▶ What the exercise asks: Copy every item below word for word, leaving out the pictures.

▶ Data for this task:
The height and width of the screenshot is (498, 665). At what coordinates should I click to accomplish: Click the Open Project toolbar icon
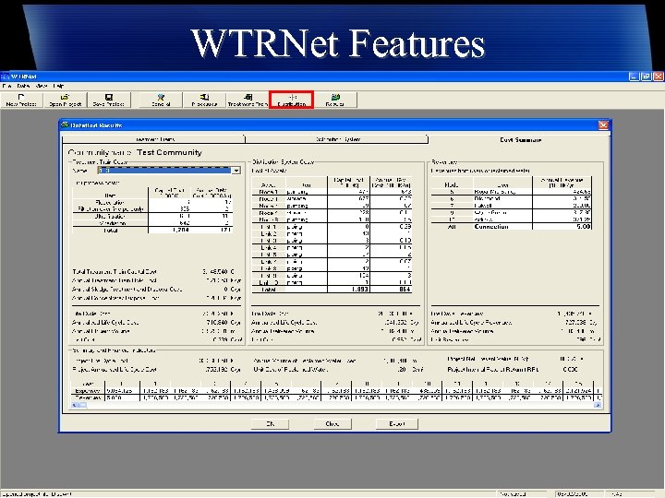tap(64, 100)
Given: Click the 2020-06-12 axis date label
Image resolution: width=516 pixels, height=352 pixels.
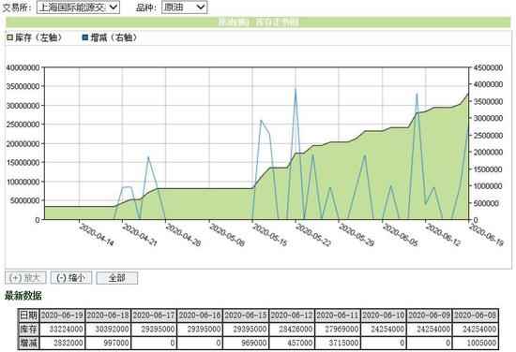Looking at the screenshot, I should click(x=443, y=235).
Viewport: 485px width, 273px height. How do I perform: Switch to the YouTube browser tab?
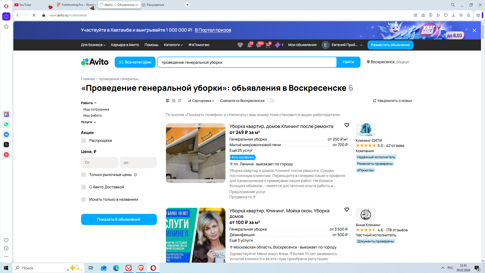tap(25, 5)

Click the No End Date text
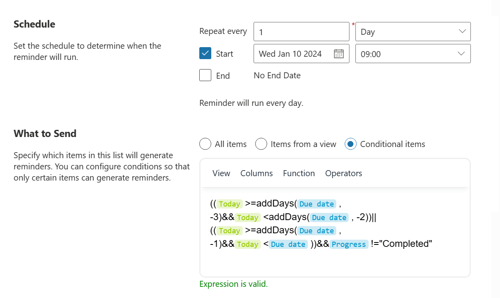pyautogui.click(x=277, y=75)
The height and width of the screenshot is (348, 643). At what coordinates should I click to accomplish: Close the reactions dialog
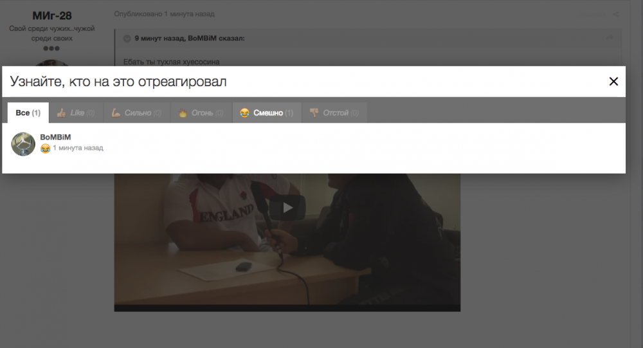pyautogui.click(x=613, y=82)
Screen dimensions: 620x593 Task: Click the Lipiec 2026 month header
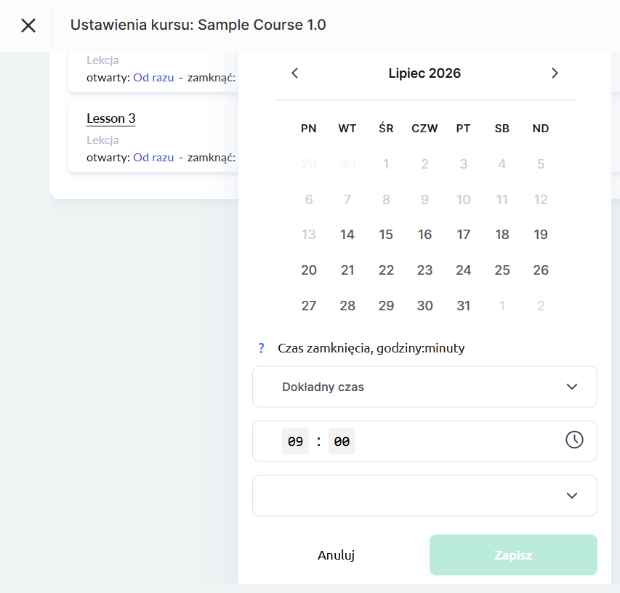[424, 73]
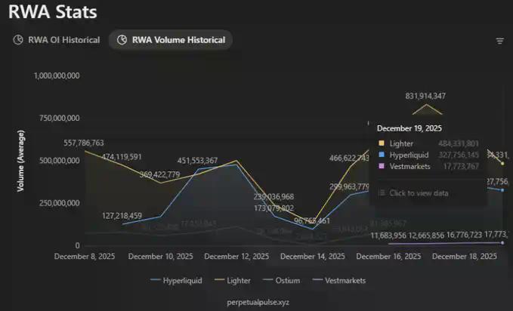This screenshot has height=311, width=513.
Task: Click the December 8, 2025 axis label
Action: (85, 257)
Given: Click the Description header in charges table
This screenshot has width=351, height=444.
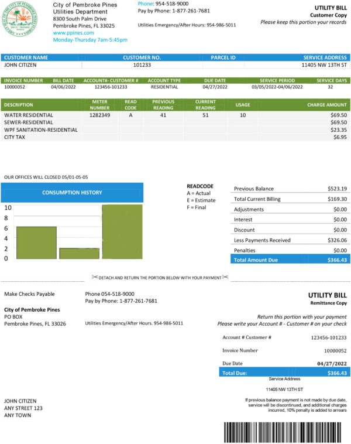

▶ Exercise output:
The height and width of the screenshot is (498, 665). At what coordinates should I click to accomplish: Click the Open Project toolbar icon
tap(64, 100)
Given: Click the 2020-06-12 axis date label
Image resolution: width=516 pixels, height=352 pixels.
Looking at the screenshot, I should click(x=443, y=235).
Viewport: 485px width, 273px height. How do I perform: Switch to the YouTube browser tab?
tap(25, 5)

Click the No End Date text
pyautogui.click(x=277, y=75)
The height and width of the screenshot is (348, 643). At what coordinates should I click to accomplish: Close the reactions dialog
pyautogui.click(x=613, y=82)
Screen dimensions: 620x593 Task: Click the Lipiec 2026 month header
[424, 73]
This screenshot has height=311, width=513.
Task: Click the December 8, 2025 axis label
Action: (85, 257)
Given: Click the Description header in charges table
This screenshot has width=351, height=444.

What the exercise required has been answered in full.